Et puis, « pourquoi un village anarchiste serait-il truffé de règles tout aussi suffocantes que pouvait l’être l’obligation d’être habillé ? » Sans doute n’est-il plus « anarchiste »...

Le 30 avril 2022, après quelques péripéties, le domaine de Bélézy ouvre ses portes avec une nouvelle direction, à l’enseigne de la société Huttopia – il se dit même qu’il serait désormais réservé aux « textiles » : «  Brutale ironie : c’est pour lutter contre la captation de son élevage familial de poulets par une multinationale que Francis Schaelstrate avait acheté ce terrain dans le sud. Quelques décennies plus tard, Bélézy est aspirée par plus grand qu’elle. »

 

Femme modèle

 

Margaux Cassan fait aussi l’expérience du corps posé sur une table drapée et que d’autres dessinent – une variation « sur le même t’aime » de mise en nu en puissance de révélation : « J’avais une vision magnifiée du modèle cristallisé, ça commençait bien avec cette sellerie drapée, comme un autel, mais modèle nu, c’est pas muse pour un amant, ni superstar, c’est juste un minuteur qui tourne et qui s’arrête, la bonne échelle, du fixatif qui pue, un plan, des traits gommés, de la géométrie... Tu cherchais quoi ? je me demande. A exister dans le regard des autres. » Ainsi, elle vit l’expérience de « n’être que proportions, volumes, lignes, ombres et couleurs  » - et source d’inspiration, en un délicat « lien ombilical » (Barthes) qui relie le corps au regard, entre trait et volume, histoire d’accéder au surréel... Après tout, l’âme ne se révèle qu’en surprenant le corps, quand celui-ci livre et offre plus qu’il n’exhibe, en son mouvement suspendu faisant moins mystère du nu qu’exigeante et éclairante « nudité du mystère »...
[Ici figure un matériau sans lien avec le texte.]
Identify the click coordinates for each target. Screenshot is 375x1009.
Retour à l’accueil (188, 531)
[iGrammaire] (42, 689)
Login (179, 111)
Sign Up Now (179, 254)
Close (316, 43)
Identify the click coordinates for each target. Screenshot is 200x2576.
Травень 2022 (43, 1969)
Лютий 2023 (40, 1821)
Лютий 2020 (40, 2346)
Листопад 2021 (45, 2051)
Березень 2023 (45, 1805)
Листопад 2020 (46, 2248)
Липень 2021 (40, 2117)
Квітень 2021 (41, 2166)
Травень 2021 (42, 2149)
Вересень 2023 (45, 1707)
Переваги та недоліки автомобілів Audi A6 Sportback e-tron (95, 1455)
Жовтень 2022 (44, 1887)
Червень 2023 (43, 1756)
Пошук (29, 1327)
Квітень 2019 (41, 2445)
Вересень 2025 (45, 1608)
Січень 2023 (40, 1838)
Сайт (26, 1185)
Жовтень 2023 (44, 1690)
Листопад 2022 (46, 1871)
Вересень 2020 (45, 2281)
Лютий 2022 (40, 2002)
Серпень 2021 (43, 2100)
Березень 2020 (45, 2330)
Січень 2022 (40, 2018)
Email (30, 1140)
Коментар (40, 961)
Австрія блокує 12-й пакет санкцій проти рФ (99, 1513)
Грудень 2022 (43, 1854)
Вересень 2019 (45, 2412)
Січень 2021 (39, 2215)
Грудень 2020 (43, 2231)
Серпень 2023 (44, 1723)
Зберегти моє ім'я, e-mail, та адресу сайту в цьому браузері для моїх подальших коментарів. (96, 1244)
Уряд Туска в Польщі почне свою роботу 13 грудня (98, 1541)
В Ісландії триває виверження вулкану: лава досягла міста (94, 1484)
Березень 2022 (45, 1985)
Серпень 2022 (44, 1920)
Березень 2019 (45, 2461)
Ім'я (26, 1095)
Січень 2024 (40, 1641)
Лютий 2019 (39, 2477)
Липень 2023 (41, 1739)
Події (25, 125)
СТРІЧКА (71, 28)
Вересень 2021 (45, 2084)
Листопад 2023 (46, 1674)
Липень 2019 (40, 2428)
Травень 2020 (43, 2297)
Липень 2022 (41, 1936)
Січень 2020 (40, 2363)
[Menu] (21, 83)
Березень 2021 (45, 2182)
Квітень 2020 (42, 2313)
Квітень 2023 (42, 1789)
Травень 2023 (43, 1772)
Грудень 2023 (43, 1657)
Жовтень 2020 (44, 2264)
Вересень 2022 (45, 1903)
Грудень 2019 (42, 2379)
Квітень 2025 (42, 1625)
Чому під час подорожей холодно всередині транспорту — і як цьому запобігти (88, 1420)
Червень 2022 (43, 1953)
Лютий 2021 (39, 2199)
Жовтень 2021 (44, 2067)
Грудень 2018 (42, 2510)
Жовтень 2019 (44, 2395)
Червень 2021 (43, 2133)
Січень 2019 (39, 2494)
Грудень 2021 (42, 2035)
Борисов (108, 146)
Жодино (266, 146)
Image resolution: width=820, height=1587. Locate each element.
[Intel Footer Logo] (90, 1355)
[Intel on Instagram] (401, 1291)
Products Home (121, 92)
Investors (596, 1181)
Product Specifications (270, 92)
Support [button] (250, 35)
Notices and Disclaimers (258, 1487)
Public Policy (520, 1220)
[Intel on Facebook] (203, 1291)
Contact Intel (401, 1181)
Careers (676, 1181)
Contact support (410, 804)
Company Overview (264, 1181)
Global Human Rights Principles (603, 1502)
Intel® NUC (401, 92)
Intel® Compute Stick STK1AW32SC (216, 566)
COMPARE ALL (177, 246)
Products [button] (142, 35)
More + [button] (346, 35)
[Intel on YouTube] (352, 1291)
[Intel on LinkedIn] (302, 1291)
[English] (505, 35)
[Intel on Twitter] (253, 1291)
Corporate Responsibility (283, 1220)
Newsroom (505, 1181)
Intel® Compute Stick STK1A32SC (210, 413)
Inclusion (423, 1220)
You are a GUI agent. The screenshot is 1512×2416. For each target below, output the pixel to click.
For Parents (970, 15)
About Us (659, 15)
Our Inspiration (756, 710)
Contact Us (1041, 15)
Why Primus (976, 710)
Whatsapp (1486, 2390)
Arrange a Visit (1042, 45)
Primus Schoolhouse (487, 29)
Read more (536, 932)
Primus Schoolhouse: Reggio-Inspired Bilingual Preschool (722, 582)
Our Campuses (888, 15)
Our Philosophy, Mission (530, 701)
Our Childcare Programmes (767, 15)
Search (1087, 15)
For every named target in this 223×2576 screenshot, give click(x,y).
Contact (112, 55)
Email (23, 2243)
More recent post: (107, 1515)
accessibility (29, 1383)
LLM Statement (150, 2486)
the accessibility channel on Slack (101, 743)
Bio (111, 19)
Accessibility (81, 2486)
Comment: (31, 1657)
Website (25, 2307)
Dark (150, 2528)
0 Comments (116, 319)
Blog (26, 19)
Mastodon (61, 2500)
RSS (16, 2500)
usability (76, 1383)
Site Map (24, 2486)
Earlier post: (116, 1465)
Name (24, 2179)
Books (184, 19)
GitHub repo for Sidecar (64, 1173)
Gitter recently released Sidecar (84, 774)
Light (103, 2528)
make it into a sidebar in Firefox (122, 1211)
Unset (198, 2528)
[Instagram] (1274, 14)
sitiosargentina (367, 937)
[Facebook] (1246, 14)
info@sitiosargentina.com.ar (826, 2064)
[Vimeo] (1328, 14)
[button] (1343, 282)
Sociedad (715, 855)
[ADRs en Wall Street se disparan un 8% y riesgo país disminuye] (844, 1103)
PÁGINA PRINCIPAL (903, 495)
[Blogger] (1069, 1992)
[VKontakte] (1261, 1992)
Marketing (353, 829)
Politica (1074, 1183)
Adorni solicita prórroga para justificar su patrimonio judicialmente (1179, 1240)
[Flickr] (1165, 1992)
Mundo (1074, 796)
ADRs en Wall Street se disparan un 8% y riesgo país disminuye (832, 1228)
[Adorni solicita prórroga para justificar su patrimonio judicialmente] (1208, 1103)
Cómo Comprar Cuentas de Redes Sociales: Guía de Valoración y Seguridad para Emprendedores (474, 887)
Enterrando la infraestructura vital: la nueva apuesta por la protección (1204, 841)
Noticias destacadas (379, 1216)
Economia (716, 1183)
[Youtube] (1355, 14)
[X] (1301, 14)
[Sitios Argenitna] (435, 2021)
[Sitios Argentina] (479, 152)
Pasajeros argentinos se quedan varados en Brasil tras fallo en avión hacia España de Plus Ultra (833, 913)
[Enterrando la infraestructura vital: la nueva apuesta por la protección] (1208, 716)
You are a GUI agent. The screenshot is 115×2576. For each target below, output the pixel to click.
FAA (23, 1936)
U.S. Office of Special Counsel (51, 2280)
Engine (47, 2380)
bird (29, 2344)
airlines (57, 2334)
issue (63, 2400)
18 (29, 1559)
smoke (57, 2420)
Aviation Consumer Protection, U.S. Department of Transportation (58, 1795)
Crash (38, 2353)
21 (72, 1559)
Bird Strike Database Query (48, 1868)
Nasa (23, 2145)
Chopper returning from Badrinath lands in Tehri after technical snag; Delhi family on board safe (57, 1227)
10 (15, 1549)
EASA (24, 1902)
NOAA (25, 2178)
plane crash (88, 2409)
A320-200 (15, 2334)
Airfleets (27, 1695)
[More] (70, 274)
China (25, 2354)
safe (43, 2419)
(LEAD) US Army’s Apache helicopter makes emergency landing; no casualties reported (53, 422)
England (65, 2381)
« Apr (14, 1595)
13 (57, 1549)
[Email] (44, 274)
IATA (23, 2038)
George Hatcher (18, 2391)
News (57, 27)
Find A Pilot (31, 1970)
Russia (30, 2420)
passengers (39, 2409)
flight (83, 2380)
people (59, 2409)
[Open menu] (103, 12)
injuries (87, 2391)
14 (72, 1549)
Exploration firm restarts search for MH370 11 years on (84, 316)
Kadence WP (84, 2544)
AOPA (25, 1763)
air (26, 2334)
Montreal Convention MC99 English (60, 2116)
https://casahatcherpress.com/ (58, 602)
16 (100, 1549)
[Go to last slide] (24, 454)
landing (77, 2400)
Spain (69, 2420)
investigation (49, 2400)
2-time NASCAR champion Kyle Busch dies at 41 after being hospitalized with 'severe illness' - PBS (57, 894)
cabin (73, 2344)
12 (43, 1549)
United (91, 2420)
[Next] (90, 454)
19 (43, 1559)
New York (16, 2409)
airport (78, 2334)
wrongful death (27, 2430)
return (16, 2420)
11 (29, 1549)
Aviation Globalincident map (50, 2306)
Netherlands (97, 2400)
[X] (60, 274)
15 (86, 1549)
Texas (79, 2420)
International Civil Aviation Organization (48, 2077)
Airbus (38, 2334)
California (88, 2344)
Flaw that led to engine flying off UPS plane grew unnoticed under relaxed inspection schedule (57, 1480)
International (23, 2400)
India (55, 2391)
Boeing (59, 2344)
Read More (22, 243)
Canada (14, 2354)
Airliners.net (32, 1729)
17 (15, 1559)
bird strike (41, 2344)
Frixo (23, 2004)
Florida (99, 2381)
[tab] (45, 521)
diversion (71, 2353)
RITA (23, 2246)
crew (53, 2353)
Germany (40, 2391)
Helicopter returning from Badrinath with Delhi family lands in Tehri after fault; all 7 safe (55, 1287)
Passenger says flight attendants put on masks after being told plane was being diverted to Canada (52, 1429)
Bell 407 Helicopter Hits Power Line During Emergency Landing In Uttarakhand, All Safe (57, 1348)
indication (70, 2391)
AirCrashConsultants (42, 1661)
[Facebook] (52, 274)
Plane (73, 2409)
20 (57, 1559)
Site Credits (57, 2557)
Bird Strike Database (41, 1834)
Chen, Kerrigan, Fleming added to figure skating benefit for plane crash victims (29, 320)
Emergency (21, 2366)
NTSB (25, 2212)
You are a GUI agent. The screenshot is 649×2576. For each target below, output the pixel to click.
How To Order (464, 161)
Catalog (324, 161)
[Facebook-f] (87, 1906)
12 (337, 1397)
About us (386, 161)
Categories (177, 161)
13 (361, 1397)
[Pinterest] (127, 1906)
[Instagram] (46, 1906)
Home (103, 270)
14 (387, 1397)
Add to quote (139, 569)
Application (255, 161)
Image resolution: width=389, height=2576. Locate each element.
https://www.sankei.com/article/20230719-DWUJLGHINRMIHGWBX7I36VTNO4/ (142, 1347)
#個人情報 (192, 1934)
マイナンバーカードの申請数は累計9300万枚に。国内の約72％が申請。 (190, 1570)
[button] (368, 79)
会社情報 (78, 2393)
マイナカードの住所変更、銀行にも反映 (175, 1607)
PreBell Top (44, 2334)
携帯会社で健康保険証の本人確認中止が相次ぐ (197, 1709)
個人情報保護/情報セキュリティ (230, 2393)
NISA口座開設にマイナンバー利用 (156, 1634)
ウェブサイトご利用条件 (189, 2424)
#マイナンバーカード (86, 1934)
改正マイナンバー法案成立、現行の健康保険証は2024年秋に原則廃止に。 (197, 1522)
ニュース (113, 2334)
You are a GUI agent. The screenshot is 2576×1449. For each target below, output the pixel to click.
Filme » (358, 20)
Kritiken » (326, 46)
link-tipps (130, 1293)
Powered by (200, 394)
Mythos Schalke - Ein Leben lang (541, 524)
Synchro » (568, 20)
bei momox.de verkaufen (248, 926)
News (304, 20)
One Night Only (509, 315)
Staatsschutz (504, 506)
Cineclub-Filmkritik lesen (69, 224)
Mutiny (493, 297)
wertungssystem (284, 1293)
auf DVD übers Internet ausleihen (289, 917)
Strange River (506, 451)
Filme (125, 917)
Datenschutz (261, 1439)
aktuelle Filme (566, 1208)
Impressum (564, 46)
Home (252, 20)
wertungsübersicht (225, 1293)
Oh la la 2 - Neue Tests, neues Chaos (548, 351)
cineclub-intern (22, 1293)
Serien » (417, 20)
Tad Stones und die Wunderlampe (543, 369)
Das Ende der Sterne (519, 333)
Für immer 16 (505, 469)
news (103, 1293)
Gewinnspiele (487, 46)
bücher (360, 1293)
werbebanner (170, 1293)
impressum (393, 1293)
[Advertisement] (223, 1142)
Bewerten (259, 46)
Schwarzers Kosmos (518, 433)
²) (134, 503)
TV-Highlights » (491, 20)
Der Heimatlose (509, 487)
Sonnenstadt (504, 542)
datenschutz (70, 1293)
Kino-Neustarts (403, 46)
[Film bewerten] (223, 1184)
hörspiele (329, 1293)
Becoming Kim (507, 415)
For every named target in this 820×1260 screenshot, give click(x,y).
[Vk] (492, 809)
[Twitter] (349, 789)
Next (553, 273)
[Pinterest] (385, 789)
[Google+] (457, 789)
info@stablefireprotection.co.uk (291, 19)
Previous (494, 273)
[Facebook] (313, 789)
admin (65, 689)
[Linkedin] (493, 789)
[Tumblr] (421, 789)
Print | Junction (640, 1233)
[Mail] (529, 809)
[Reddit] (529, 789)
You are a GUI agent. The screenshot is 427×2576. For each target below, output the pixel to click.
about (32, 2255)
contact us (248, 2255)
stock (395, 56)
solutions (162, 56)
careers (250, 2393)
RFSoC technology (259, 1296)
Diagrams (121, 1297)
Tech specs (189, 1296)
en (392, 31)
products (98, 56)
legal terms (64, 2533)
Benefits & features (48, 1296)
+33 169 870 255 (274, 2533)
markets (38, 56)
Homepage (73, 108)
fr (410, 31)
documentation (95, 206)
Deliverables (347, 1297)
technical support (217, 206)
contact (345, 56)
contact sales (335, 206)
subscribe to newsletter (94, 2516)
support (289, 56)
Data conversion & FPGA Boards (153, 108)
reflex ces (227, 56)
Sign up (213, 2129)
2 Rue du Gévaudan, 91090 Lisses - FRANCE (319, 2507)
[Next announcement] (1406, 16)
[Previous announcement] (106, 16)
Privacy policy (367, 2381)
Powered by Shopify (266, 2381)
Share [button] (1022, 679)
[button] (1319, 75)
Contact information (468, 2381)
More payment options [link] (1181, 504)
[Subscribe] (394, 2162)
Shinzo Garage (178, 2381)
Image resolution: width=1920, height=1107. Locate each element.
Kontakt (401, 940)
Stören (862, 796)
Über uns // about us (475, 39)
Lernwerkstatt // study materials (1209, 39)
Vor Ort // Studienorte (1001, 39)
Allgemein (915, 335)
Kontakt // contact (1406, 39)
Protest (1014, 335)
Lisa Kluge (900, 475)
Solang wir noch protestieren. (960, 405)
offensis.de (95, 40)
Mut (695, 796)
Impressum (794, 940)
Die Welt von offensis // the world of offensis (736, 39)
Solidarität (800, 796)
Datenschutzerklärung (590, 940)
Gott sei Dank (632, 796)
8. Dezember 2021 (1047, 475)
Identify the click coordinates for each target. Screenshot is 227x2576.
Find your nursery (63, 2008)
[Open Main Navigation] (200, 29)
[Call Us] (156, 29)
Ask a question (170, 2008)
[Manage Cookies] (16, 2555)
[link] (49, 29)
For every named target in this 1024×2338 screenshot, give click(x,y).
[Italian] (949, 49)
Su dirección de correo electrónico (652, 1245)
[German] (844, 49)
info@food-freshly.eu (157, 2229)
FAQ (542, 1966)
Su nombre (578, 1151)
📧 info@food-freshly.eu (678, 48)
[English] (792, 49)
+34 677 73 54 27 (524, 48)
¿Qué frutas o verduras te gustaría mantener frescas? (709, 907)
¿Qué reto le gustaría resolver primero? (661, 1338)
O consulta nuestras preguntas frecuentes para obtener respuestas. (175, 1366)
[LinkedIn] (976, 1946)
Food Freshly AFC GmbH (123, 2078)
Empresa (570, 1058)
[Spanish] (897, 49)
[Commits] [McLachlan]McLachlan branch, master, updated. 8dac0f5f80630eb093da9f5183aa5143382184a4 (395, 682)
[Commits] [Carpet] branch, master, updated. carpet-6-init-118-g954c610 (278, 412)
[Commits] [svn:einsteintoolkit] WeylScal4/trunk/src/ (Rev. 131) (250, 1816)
L’appel du nu est aussi celui du large – et l’aventure se poursuit sur la côte Pacifique du Mexique, à Zipolite (« plage des morts » dans la langue des Zapotèques), un coin de paradis très couru où, déjà en 1960, les « hippies dévêtus » écoutaient le premier album de Joan Baez. Pas question que le nu soit tu dans le vacillement des apparences et des certitudes, tant qu’il éclaire ce qui se défait et déclare à la vue de tous une forme à fond perdu qu’aucune vérité ne saurait conclure...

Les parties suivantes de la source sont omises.